24 Şubat 2011 Perşembe

Olympiakos Büyük Takım Maalesef















Eğer sen böyle büyük bir takımın önünde 12 sayı fark yakaladıysan, sonrasında da maçı 15 sayı farkla kaybettiysen bir düşünmen lazım. Olympiakos 12 sayı gerideyken oyunu hızlandırıyor, karşılığında biz daha hızlı oynuyoruz. Emir 15 saniye kala 2 üçlük kullanıyor ve adamlar bize yetişiyor. Halbuki ne gerek var, onlar hızlandırıyorsa, sen sete çevir oyunu. Ama işte bunun da tecrübesizlik maalesef.

Yalnız her kaybedilen maçtan sonra bütün sorumluluğu uzunlara yüklemek bana artık acımasızlık olarak gelmeye başladı. Sean May oyundaysa ve 5 sayı farkla geriye düştüysek kesin sorumlu Sean May oluyor bu takımda. Sean May yoksa ve biz yine geriye düştüysek bu sefer sahada uzunlardan kim varsa hemen yükü bindiriyoruz omuzlarına.

Aslında ön yargısız izlesek maçları iki oyun kurucumuzun toplam 8 tane hatalı yürüme yaptığını görürüz. 8 tane hatalı yürümenin dışında da benim hatırladığım iki oyun kurucunun da birer pas hatası var. Yani topu en iyi kullanması gereken iki adamımız 10 hücumu boşa harcamışlar. Geri kalan hücumlarında %70'inde zaten içerideki adamı kullanmak akıllarına bile gelmedi. İçeride uzun pozisyon almaya çalışıyor ama pas veren yok. Sonunda dayanamayıp dışarıya çıkıyor ve topu elinde buluyor. Haliyle o da pas vermek durumunda kalıyor ve dış atış girerse girdi, girmezse ribaundu da alamıyoruz zaten.

Hücumda durum böyleyken savunmada da farklı değil. Orada da günah keçileri uzunlar. Aman bir ribaund vermesinler rakibe, hemen göze batıyor. İyi de 3. periyotta Kinsey'in yaptığı müthiş savunma ve Marko Tomas'ın maç başından sonuna kadar yaptığı dengeli savunma haricinde hangi kısa muhteşem bir kilit vurdu ki rakibine? 
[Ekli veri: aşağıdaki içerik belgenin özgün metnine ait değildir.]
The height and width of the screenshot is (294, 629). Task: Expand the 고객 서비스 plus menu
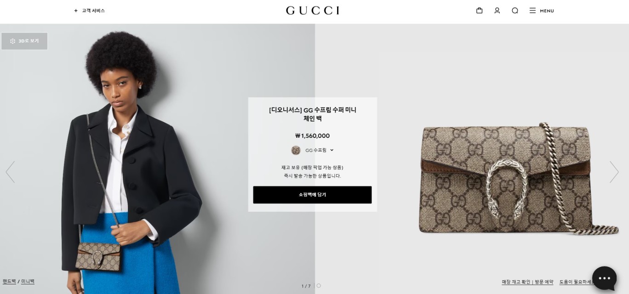(x=89, y=11)
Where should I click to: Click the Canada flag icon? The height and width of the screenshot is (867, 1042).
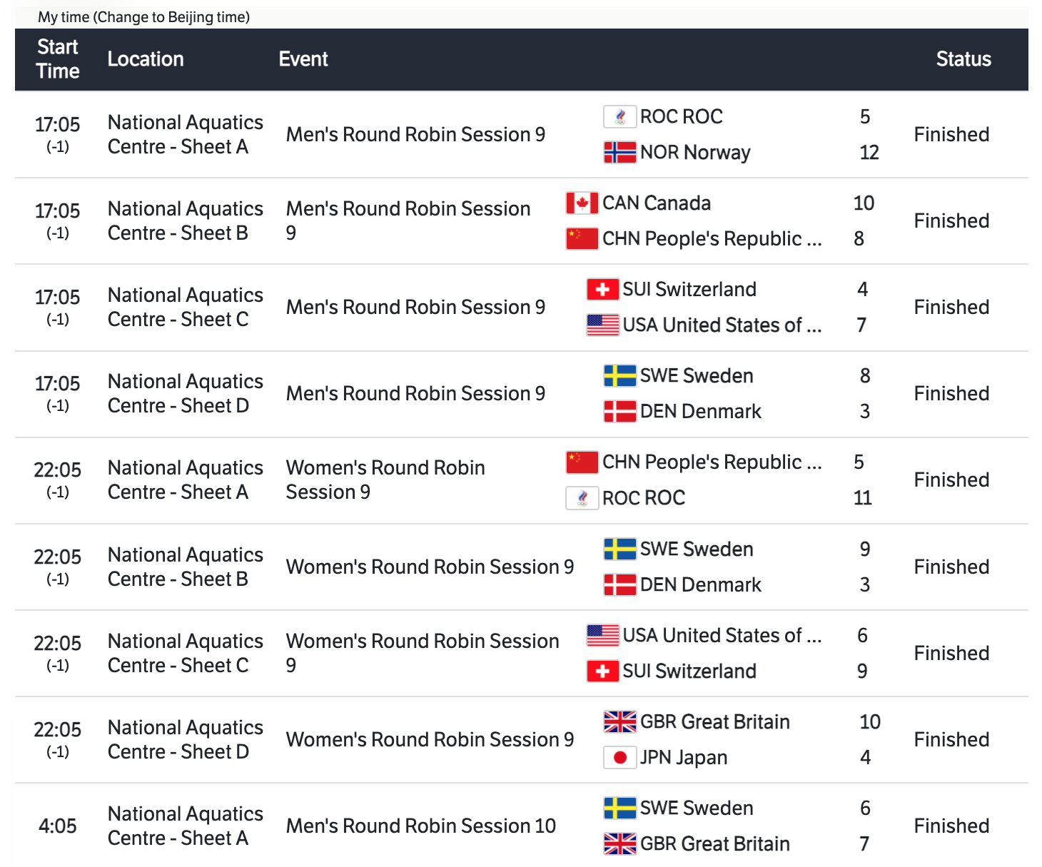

Bir de hakemler var tabi. ULEB Euroleague gibi bir mükemmel bir organizasyonu ciddi anlamda harcıyor. Bir Yunan lobisi, bir İspanyol lobisi uğruna artık hiç güvenmiyorum bu organizasyona. Sadece çok iyi oynamak veya tribünde çok iyi atmosfer yaratmak yetmiyor. Eğer bir lobiniz yoksa Euroleague'de başarı çok zor. Diğer organizasyonlarda da var bu lobi faaliyetleri, adam kayırmalar ama Euroleague'de gerçekten mide bulandırıcı düzeyde. Geçen hafta Yunan hakem Olympiakos maçı öncesi Fenerbahçe'yi param parça ediyor, ertesi hafta sopayı eline iki Yunan, bir de İtalyan alıyor.

Pozisyonları tekrar incelemek için sakin kafayla tekrar izlemek lazım ama en az 5 tane yanlış karardan da eminim zaten. Maalesef bu hataların bir çoğu da maçın kırılma anına denk geldiği için hem hakemlere karşı hem de Olympiakos gibi iyi bir takıma karşı mücadele etmek zorunda kalıyoruz.

Ve artık Valencia maçı da büyük önem kazandı. Ya çıkıyoruz, ya kalıyoruz. Ama eğer F8 göremezsek bu sezon çok üzülürüm. Sezon başından beri oynanan basketbolun ve verilen emeğin hakkı olarak mutlaka bir üst tura çıkmalıyız. İnşallah kendi basit hatalarımızı yapmayıp hakemin devreye girmesine çanak tutmayız İspanya deplasmanında.